Deepit Purkayastha, co-founder and chief executive of Inshorts Group, has been selected as a member of the IAB SEA+India Video Council for 2026. Run by the Interactive Advertising Bureau, the council brings together senior leaders from Southeast Asia and India to shape standards, best practices and measurement frameworks for the fast-evolving video and digital advertising ecosystem.
The timing is pointed. According to the IAMAI-Kantar Internet in India Report 2025, over 588 million Indians are now consuming short-video content, with growth increasingly driven by rural and non-metro audiences. India’s active internet user base has crossed 950 million, with 57 per cent of users now coming from rural markets. Yet the frameworks that govern how video consumption is measured and monetised were largely designed for single-language, Western markets and have struggled to keep pace with the scale, diversity and complexity of India’s digital landscape.
Purkayastha is no stranger to these debates. He already serves on the AI Council at Marketing and Media Alliance India and as co-chair of the Digital Entertainment Committee at the Internet and Mobile Association of India. His induction into the IAB SEA+India Video Council extends that influence into the global video standards arena.
Inshorts Group sits squarely at the intersection of these forces. Its flagship product, Inshorts, India’s highest-rated short news app, reaches 12 million active users with 60-word news summaries. Its sister platform, Public App, reaches 80 million monthly active users across more than 700 districts and 12 languages, serving communities that most global platforms barely register.

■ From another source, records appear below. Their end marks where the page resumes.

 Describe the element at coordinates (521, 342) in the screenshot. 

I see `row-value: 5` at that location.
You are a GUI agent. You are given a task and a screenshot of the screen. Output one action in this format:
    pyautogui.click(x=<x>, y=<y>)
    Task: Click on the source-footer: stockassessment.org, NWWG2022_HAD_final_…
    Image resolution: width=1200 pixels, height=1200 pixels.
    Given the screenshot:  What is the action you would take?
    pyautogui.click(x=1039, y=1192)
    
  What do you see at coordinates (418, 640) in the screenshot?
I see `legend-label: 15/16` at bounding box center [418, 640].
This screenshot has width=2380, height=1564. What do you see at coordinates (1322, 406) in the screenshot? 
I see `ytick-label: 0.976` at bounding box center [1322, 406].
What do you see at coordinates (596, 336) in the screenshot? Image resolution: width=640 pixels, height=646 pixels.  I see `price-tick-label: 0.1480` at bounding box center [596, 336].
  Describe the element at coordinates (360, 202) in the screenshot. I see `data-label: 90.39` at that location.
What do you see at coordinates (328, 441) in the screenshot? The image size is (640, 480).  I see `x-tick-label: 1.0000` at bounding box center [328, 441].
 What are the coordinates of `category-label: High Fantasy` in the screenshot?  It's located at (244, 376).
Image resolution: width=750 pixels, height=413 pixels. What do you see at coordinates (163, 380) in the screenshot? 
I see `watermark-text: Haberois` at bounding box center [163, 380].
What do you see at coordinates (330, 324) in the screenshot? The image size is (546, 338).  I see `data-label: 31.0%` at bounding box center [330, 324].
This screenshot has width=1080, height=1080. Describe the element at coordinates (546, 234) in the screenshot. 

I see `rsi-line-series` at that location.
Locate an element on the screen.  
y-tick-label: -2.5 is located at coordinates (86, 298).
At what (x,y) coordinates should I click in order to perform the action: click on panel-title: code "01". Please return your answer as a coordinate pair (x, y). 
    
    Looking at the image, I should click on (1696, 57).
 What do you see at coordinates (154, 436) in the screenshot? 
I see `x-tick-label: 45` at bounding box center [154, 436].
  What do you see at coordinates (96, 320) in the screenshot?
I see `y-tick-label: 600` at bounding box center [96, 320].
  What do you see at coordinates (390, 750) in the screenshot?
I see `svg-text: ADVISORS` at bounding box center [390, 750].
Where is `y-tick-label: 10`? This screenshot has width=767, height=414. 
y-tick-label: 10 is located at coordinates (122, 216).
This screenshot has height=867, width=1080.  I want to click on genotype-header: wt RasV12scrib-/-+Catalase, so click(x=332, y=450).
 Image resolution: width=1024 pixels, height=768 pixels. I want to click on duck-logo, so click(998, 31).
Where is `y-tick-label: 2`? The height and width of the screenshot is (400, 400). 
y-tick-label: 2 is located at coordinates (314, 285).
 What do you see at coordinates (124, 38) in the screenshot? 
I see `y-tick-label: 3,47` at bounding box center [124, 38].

Purkayastha said the opportunity was about building something more representative. “India today sits at the centre of the global video ecosystem, but the frameworks that define how value is created and measured have not always kept pace with the realities of our market,” he said. “Being part of the IAB SEA+India Video Council is an opportunity to contribute to a more representative and future-ready approach, one that accounts for diversity in language, context, and user intent.”
As a council member, Purkayastha will contribute to shaping regional standards across video advertising, measurement and platform governance, with a focus on frameworks that are native to India’s multilingual, mobile-first ecosystem rather than imported from global benchmarks designed elsewhere.
For years, India has been content to play by rules written for other markets. Purkayastha’s induction is a signal that it is done waiting to be consulted and ready to start writing them.